Compère Géneral Soleil

Compère Géneral Soleil, J.S. Alexis • Gallimard • 1982 • ISBN 978-2070287307 • 11,50 €

La condition historique des humains que nous sommes ne peut être pleinement assumée sans entretenir et partager des épisodes du passé collectif qui définisse notre identité et celle de notre groupe social. Au cœur de ce processus fondamental se loge la mémoire qui participe de ce que Paul Ricœur appelle l’identité narrative des individus et des groupes humains (Paul Ricœur, La mémoire, l’histoire, l’oubli 2000). Il existe une mémoire individuelle, il peut exister une mémoire familiale, il doit exister une mémoire de groupe. Cette mémoire de groupe relève de la mémoire collective et devrait se transmettre de génération en génération. Malheureusement, dans le cas haïtien, la mémoire de groupe est singulièrement déficitaire et le plus triste exemple de ce déficit réside dans le silence entretenu tout au long de notre histoire contemporaine, officiellement et dans nos différentes institutions, autour des événements tragiques d’octobre 1937. En effet, combien d’entre nous ont-ils entendu parler ou se souviennent-ils de ce mois funeste d’octobre 1937 où environ 30.000 immigrants haïtiens furent massacrés sur la frontière entre la République d’Haïti et la République dominicaine par l’armée et les milices du dictateur fasciste Rafael Trujillo?
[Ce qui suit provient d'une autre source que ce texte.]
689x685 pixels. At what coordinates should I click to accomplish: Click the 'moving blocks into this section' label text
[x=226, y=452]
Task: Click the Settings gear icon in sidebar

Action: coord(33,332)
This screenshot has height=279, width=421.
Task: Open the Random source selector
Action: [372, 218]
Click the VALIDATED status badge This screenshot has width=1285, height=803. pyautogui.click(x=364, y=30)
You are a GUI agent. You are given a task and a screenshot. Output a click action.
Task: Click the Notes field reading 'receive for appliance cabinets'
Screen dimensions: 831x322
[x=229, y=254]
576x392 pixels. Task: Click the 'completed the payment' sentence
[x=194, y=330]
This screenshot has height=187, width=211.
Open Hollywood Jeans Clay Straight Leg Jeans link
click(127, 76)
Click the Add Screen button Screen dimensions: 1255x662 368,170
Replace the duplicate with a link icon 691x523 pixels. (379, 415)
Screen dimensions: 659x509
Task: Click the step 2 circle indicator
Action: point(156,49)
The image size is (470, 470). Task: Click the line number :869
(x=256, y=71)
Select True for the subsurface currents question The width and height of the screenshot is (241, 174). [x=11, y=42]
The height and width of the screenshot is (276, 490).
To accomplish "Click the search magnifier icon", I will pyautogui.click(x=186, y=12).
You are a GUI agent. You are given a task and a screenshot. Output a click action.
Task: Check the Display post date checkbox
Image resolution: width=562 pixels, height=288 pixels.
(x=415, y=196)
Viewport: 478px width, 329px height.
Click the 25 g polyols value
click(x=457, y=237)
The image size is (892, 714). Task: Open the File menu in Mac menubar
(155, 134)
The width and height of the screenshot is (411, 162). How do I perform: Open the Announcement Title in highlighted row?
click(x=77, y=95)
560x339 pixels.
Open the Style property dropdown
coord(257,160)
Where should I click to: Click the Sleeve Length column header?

Les conditions dans lesquelles ces immigrants haïtiens furent assassinés sont bien documentées. Il s’agit d’un cas typique, connu depuis les temps bibliques comme un «shibboleth» où le groupe qui détient le pouvoir, dans ses rapports avec le groupe dominé, choisit de soumettre les membres de ce groupe à un simple test de prononciation. Le groupe dominant choisit donc un mot ou une expression dont la prononciation identifie le locuteur comme appartenant à un groupe spécifique, différent du sien (cf. Saint-Fort 2013 : https://www.potomitan.info/ayiti/saint-fort/accent.php). En l’occurrence, le mot que les immigrants haïtiens étaient forcés de prononcer était le mot espagnol «perejil» (pèsi en créole, persil en français). Difficile à prononcer par un locuteur monolingue créole haïtien, ce mot a servi à identifier le locuteur comme haïtien et il est alors rapidement tué par les soldats dominicains.

Les manuels d’histoire d’Haïti dont c’est le rôle de rapporter les événements du passé restent curieusement discrets sur cette partie de notre histoire. D’autre part, il n’existe pas en Haïti de monuments significatifs ou de «lieu de mémoire», tels des musées ou des plaques visibles aux yeux de tous qui rappellent à tous ce qui s’est passé dans ces lieux. Car, la mémoire n’est pas un phénomène purement subjectif, elle suppose aussi une inscription matérielle dans des lieux et sous des formes tangibles. Sans ancrage, la mémoire a évidemment beaucoup plus de chances d’être effacée des consciences.

Heureusement que dans ce vide mémoriel, la littérature s’est attachée à rendre compte des multiples manières de faire de l’histoire comme pratique sociale, discours social, politique et philosophique. Ce sont trois de nos plus célèbres écrivains contemporains qui ont joué ce rôle et relevé le défi de véhiculer cette mémoire de groupe qui ne doit pas s’éteindre. Ces trois écrivains sont, par ordre chronologique de la publication de leur texte, Jacques Stephen Alexis, René Philoctète et Edwidge Danticat. Jacques Stephen Alexis a publié en 1955 Compère Général Soleil, René Philoctète a publié en 1989 Le peuple des terres mêlées et Edwidge Danticat a publié en 1998 The Farming of Bones. Pour des raisons d’espace, je présenterai seulement des extraits de Compère Général Soleil mais les textes de Philoctète et de Danticat sont tout aussi exceptionnelset je les recommande passionnément.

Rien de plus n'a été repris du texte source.